Initial Coin Offerings (“ICOs”) have been used as funding mechanisms for blockchain-based businesses in Portugal since 2018.
The Portuguese Securities Market Commission (“Comissão do Mercado de Valores Mobiliários”) has adopted a cautionary approach in relation to Initial Coin Offerings (“ICOs”) and has warned issuing entities about the possibility of the rules applicable to public security offerings applying to ICOs, to the extent the cryptoassets issued fall within the definition of securities under Portuguese law (link). The Portuguese Securities Market Commission has also warned investors about the risks associated with investing in an ICO (link). This approach is aligned with the approach adopted at EU level by the European Securities and Markets Authority.
According to the Portuguese Securities Market Commission, a cryptoasset will be deemed a security under Portuguese law if (i) if it constitutes a document (including a document in a digital format) representative of one or more legal situations of private and patrimonial nature (i.e. rights and obligations), and (ii) if, according to the legal situations it represents, it is comparable with typified securities. For assessing the fulfilment of this second requirement, the information made available by the issuer to the investors (namely, in the white paper published by the issuer), specifically if the elements included in this information allow for a link to be established between the actions to be carried out by the issuer and an expectation of return of the investor. Two of the examples mentioned by the regulator are the cases where a right to income has been assigned (e.g. if the cryptoasset grants its holder a right to a profit or interest) and the cases where certain acts to be carried out by the issuer or by a related entity are suitable for increasing the value of the cryptoasset.
If an ICO comprises the issuance of cryptoassets that fall within the concept of securities under Portuguese law, the ICO will have to comply with the rules established for public security offerings, such as the obligation to prepare a prospectus and submit it to the review of the Portuguese Securities Market Commission (to the extent the offering is directed, in whole or in part, to undetermined recipients and the threshold of € 100,000 is exceeded), the issuer’s liability for the information included in the prospectus, the rules applicable to placing, dealing or advising in financial instruments and information and reporting obligations to avoid market abuse.
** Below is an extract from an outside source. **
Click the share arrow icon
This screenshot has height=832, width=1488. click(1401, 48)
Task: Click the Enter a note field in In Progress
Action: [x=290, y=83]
If the cryptoassets issued in the ICO cannot be classified as securities, the issuer will be subject to a prior registration as virtual asset service provider with the Bank of Portugal, to the extent it has local presence in Portugal (either through a subsidiary, a branch or an establishment). Under the current legal framework applicable in Portugal, the issuance and trading of cryptoassets by a service provider established in Portugal would require a prior registration as virtual asset service provider with the Bank of Portugal, for the sole purpose of complying with AML regulations.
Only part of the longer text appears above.